▸ Activity
Write out exactly the lines from the one holding "The image size" to the last line of the entries, both ends included and nothing else, without the pictures.

[Collected data]
--- START ---

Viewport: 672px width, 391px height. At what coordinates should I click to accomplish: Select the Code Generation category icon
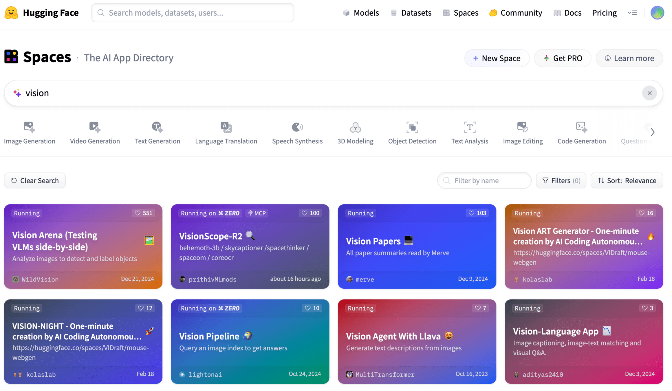pyautogui.click(x=581, y=127)
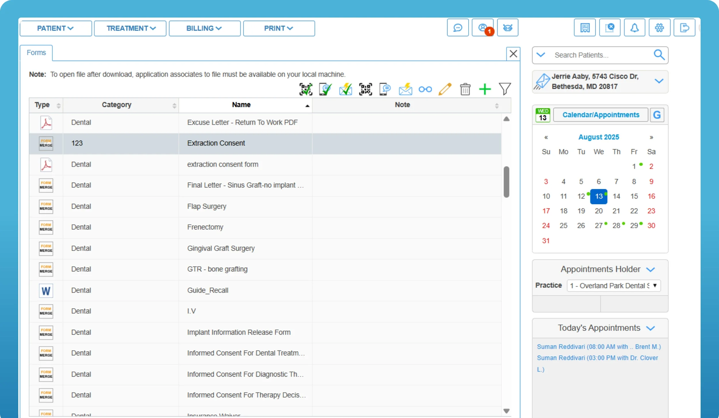
Task: Click the QR code without checkmark icon
Action: (365, 89)
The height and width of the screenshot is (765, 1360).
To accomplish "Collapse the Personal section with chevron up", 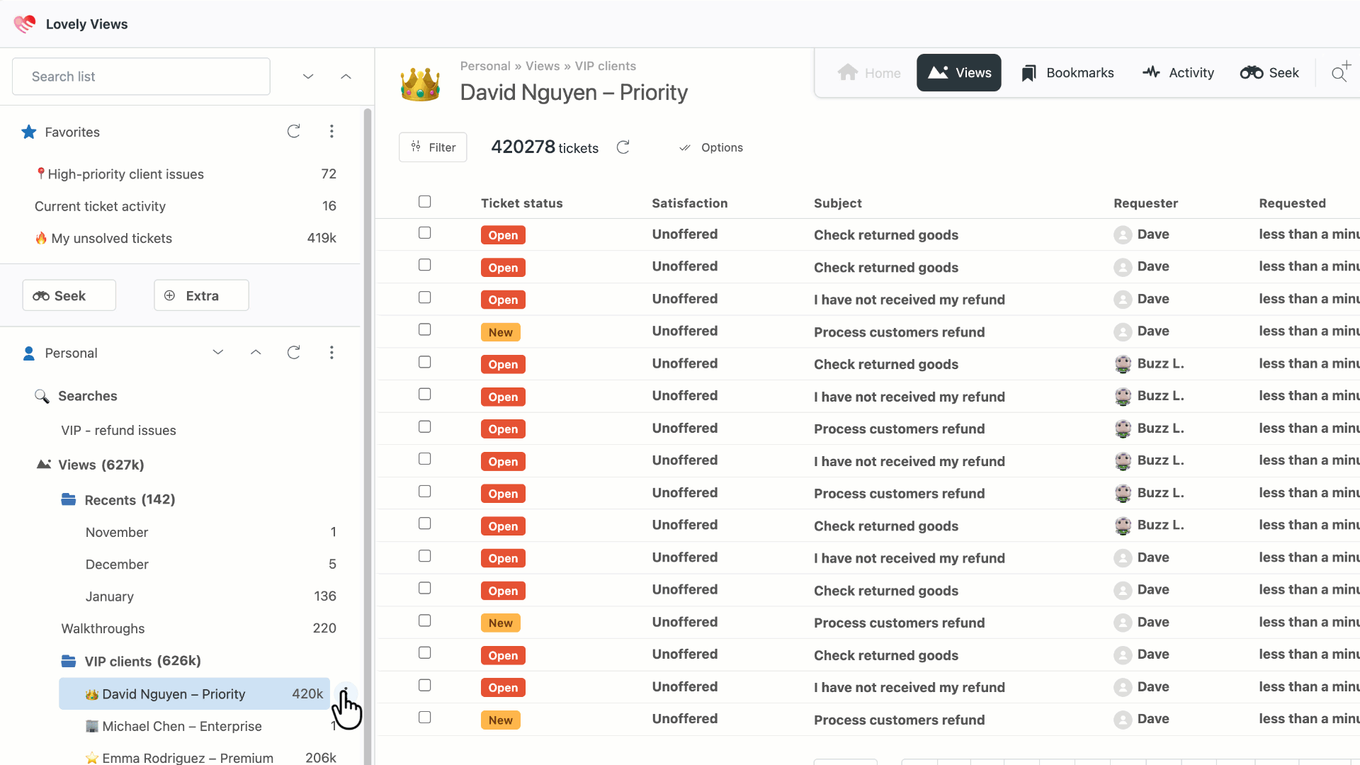I will coord(256,353).
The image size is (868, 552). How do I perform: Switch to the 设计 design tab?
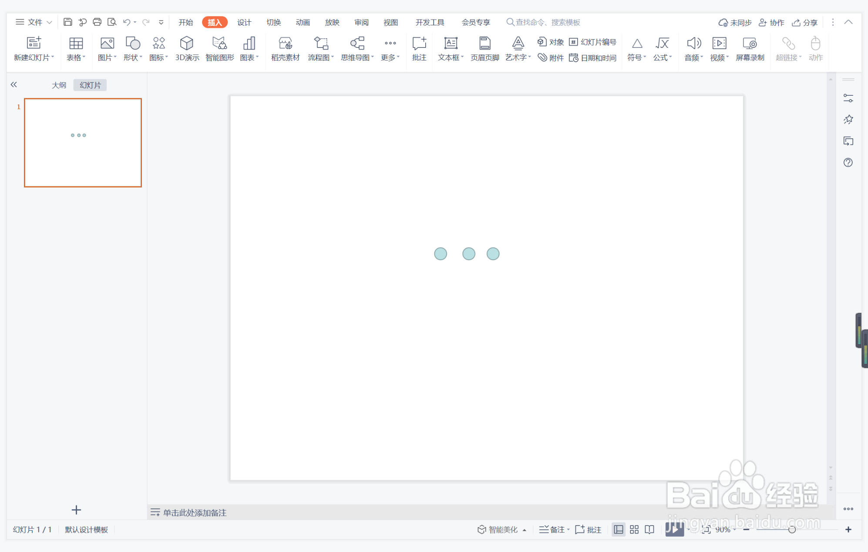[x=244, y=22]
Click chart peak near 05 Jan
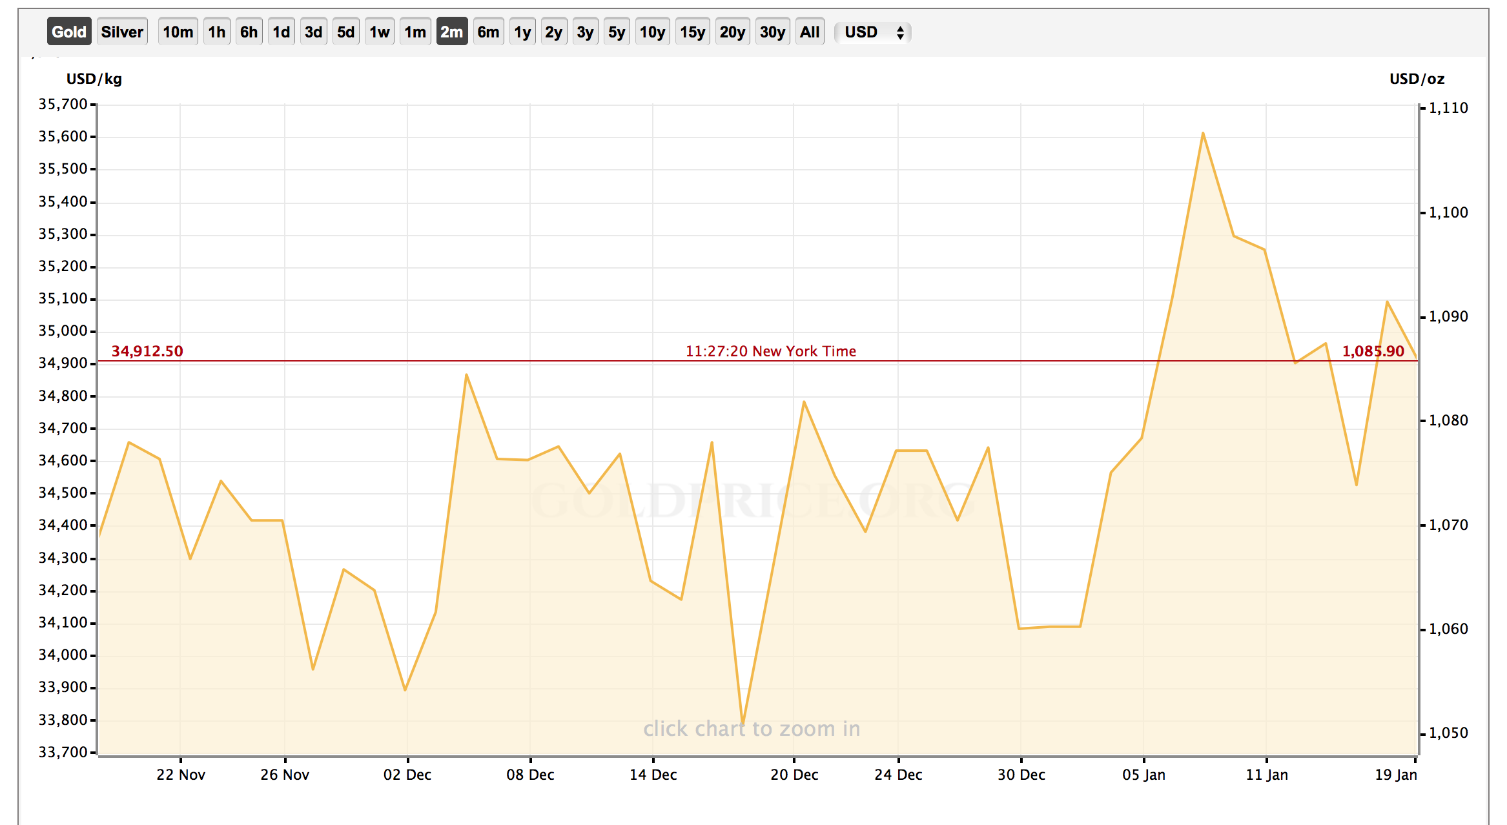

--- END ---

▸ Response below
The image size is (868, 552). How do I perform: Switch to the 设计 design tab?
[x=244, y=22]
Click chart peak near 05 Jan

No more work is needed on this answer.